When I first saw Rotozaza at PS122, with their Doublethink, an audience watched as two actors who had never before performed the play, followed cues, but they quickly evolved to a more immersive technique. With Etiquette, performed at a booth at Veselka, pairs of audience members would sit across from one another, put on headphones, and simply follow cues themselves, becoming a part of the "moment"; so close, at times, that you didn't understand the poetry of the piece so much as you felt it. Pure theater, if you will. With GuruGuru--giving away as little as possible--the work is much more a mediation on our current cultural abyss and our worship of drone-life. It's no surprise that a television is the central object in the show, nor that it is placed on a pedestal, dead-ish flowers beneath it.
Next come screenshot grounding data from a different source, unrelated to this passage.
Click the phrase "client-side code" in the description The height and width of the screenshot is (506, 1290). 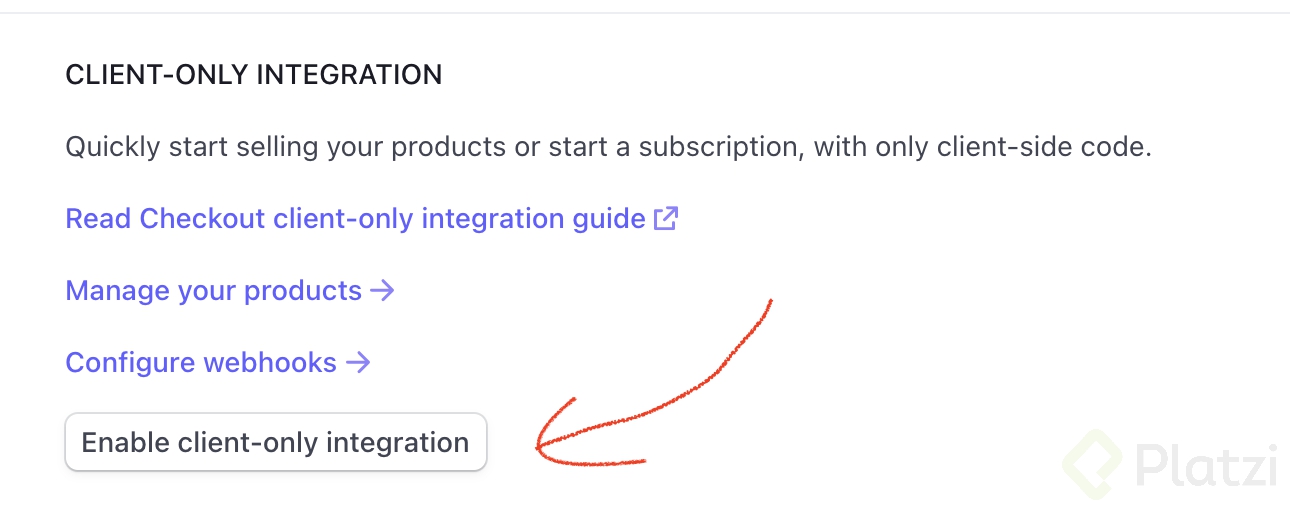pos(1047,148)
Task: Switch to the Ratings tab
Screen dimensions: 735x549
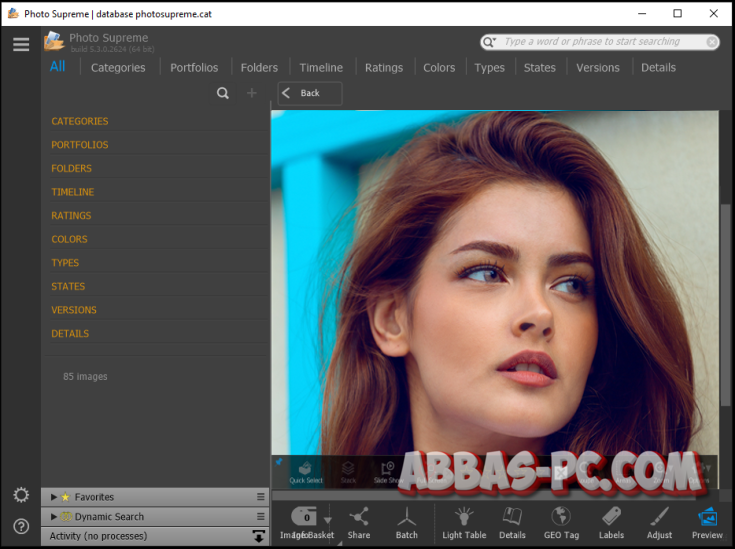Action: [384, 68]
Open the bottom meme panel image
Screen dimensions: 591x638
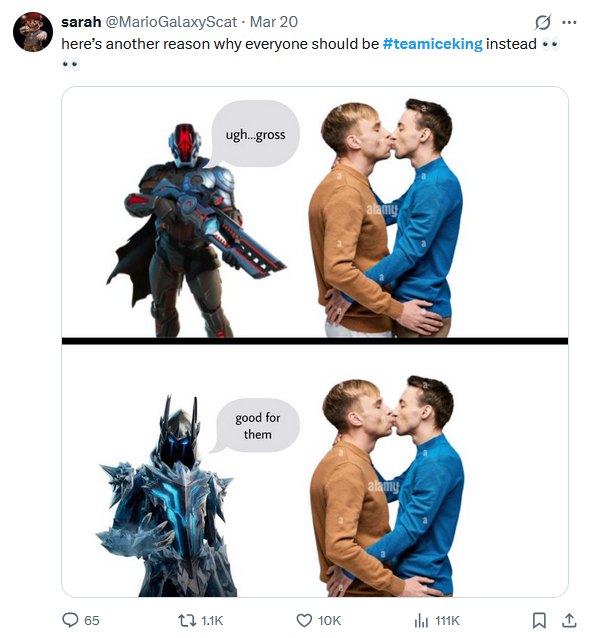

Forget nature, forget nurture; simply forget, and do as you are told.
GuruGuru is a fully realized world, though you may not realize it at first. (It's not a sink-or-swim show, but it might take some time to stop struggling to stay afloat.) As you are told things about your character, it is inevitable that you make your own observations about the other characters, and about the Guru, a comic-sinister avatar who is there to guide you all. Bound to the "script" as you are, there is a truly liberating--or frightening--moment when the show "ends" and you find yourself back in the real world, more aware than ever of your own thoughts, and their importance.
I just went to Guruguru last night. It was a wild ride.